▶ Text provided
_ _ _ _

Eugenie Schumann (1 December 1851 – 25 September 1938) was a German pianist and author.

Biography 

Eugenie Schumann was born 1 December 1851 in Düsseldorf.
She was one of eight children and the youngest daughter of Robert and Clara Schumann. Eugenie studied piano with her mother and with Ernst Rudorff in Berlin. During all of her artistic life, she stood in the shadow of her mother. 

Schumann had a romantic relationship with the singer Marie Fillunger, called "Fillu", who lived with the Schumanns for a long time after 1878. In 1888, Schumann ended the relationship, and in January 1889, Fillunger left the Schumanns' home. Both, however, continued to correspond intensively afterwards.

In October 1892, Schumann moved to England and worked there as a piano teacher. In 1918, she left England to support her aged sister, Marie, who had lived in Interlaken, Switzerland, since 1897. In 1925, Schumann published her autobiography, Erinnerungen (Memories), and in 1931, a much-noted biography of her family, titled Robert Schumann after her father, which was translated into several languages.  This second book was dedicated to her sister Marie, who had died in 1929, and her lover Marie Fillunger, who had died a year later.

_ _ _ _

▶ Task data
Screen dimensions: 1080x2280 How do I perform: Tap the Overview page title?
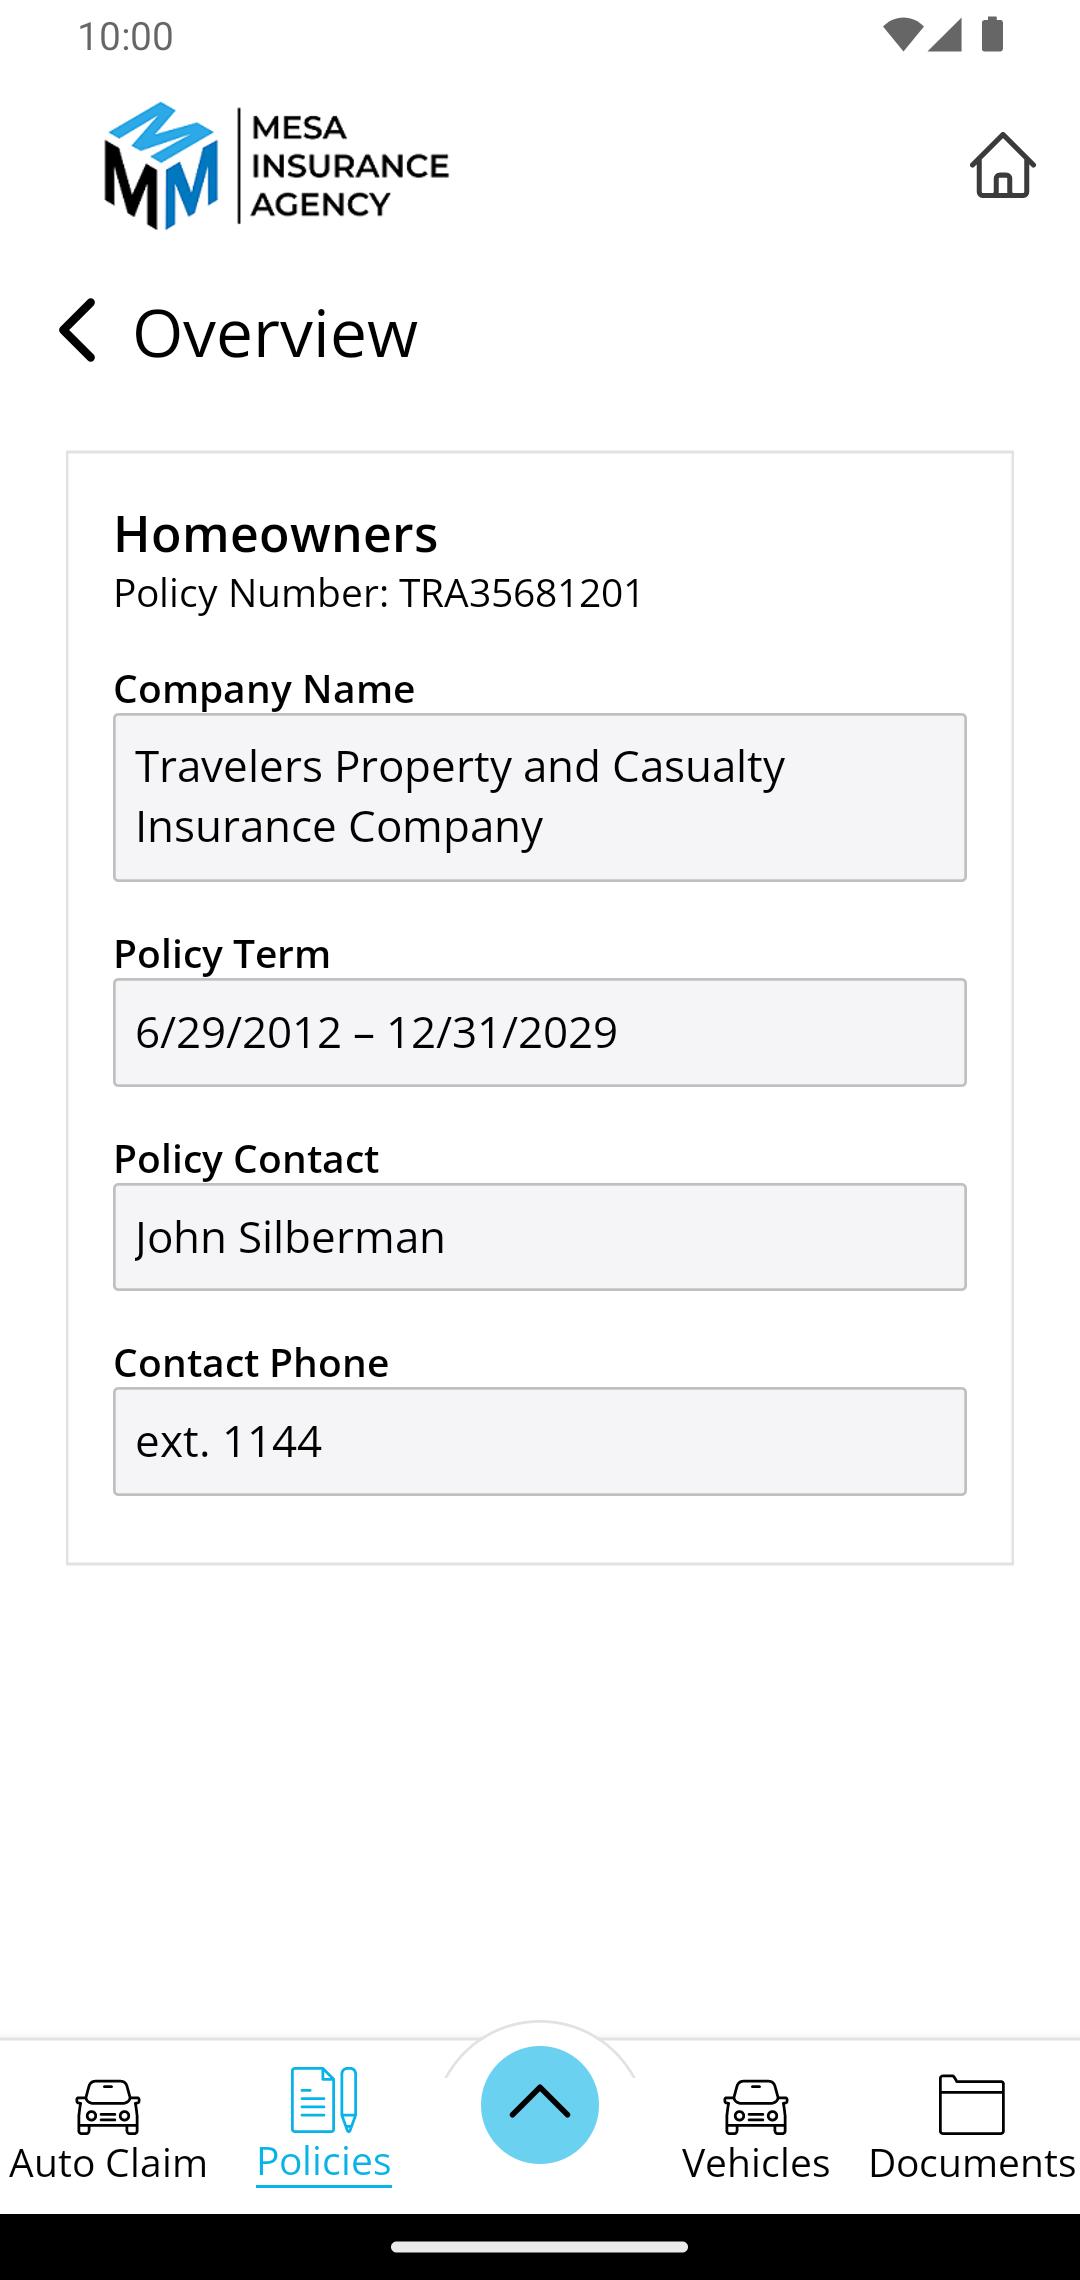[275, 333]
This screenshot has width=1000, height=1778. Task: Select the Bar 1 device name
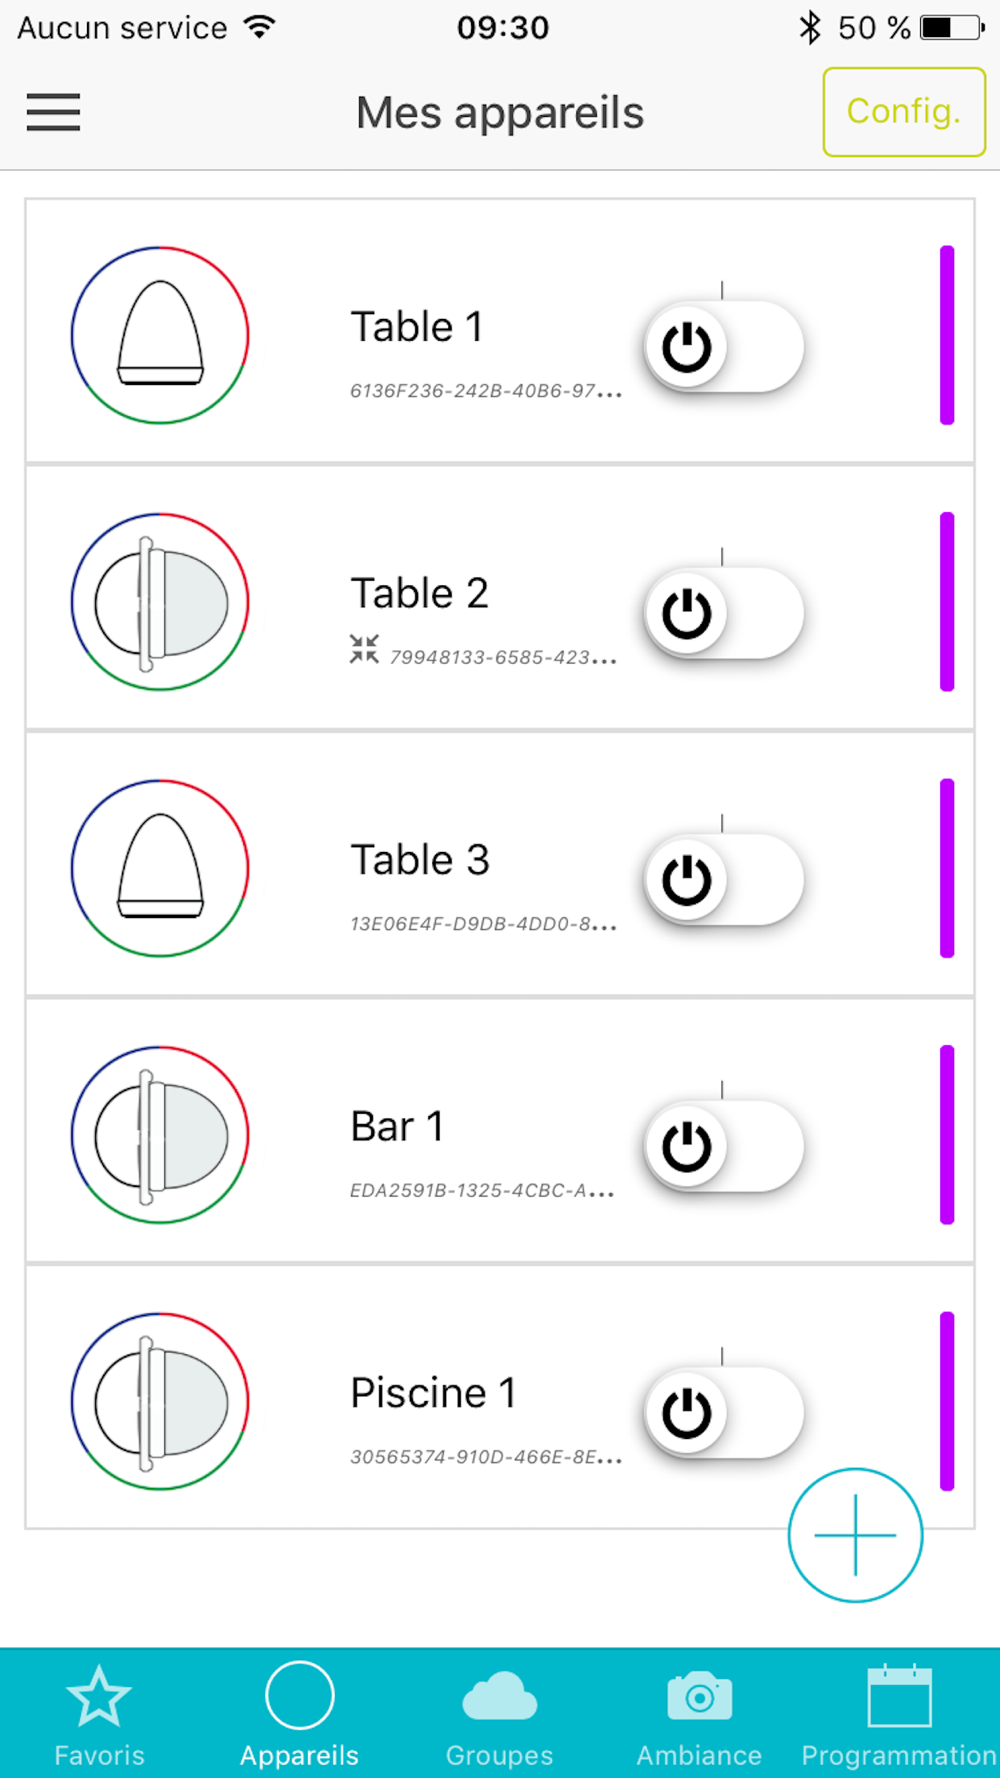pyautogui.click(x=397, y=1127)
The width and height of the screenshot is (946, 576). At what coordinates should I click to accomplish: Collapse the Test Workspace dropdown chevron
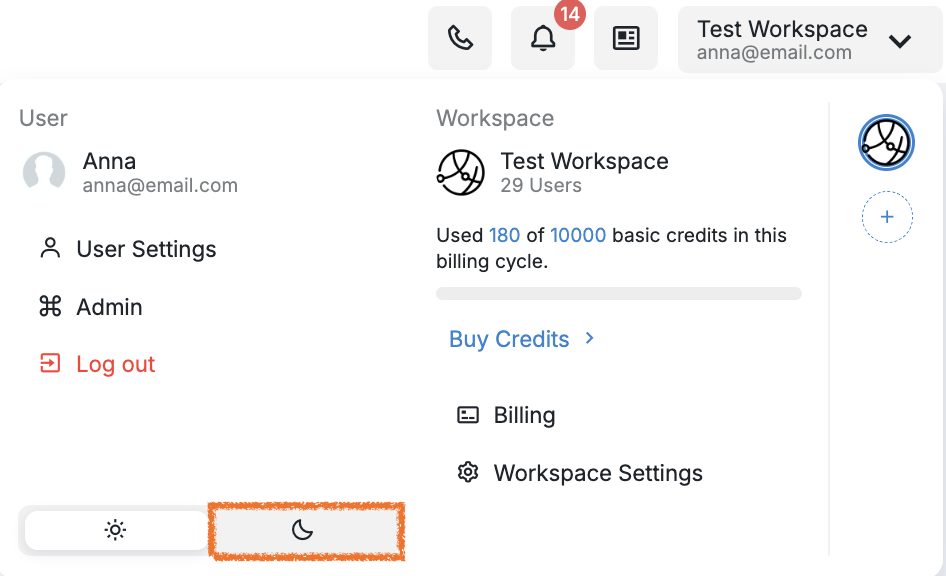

_ _ _ _

▶ The tasks
- 1) Using the biography of Eugenie Schumann, explain in one to three sentences why she left England in 1918.
- 2) Print all of the records above exactly as they appear, omitting the pictures.

▶ Final results
- 1) She left England to support her aged sister, Marie, who had lived in Interlaken, Switzerland, since 1897.

- 2)
Screen dimensions: 1080x2280 How do I perform: Tap the Overview page title?
[275, 333]
This screenshot has width=1000, height=1778. Task: Select the Bar 1 device name
pyautogui.click(x=397, y=1127)
The width and height of the screenshot is (946, 576). At what coordinates should I click to accomplish: Collapse the Test Workspace dropdown chevron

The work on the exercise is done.